BEGIN EXERCISE MATERIALS
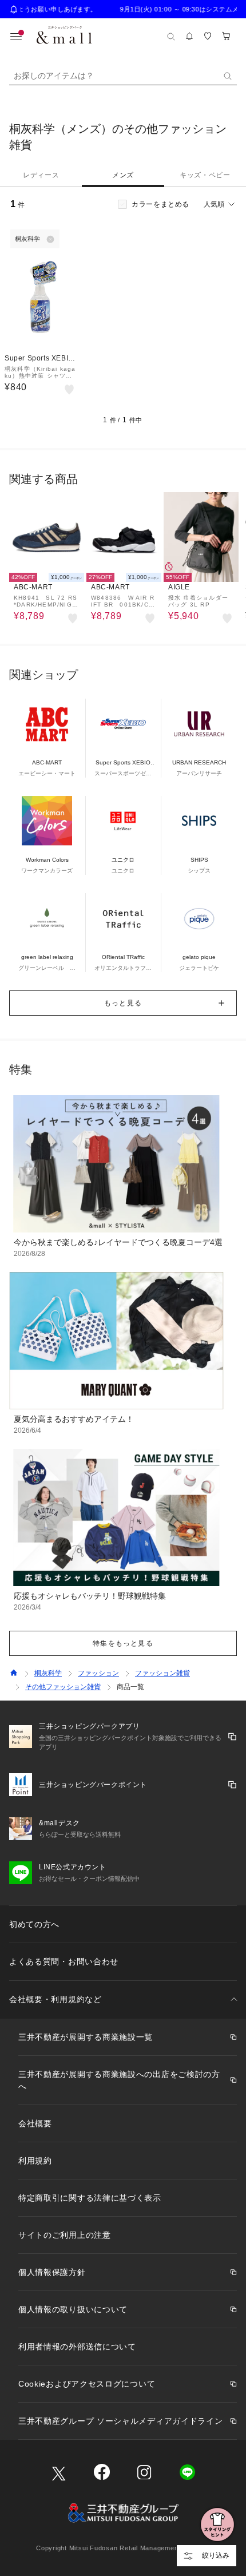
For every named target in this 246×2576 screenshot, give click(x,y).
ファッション (98, 1673)
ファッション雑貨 (162, 1673)
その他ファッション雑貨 (63, 1687)
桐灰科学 (48, 1673)
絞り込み (215, 2555)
END EXERCISE MATERIALS
TASK REQUIREMENTS:
Output the entries above exactly as given, but strip out the pictures.

EXERCISE SOLUTION:
For every named target in this 246×2576 screenshot, give click(x,y).
ファッション (98, 1673)
ファッション雑貨 (162, 1673)
その他ファッション雑貨 (63, 1687)
桐灰科学 (48, 1673)
絞り込み (215, 2555)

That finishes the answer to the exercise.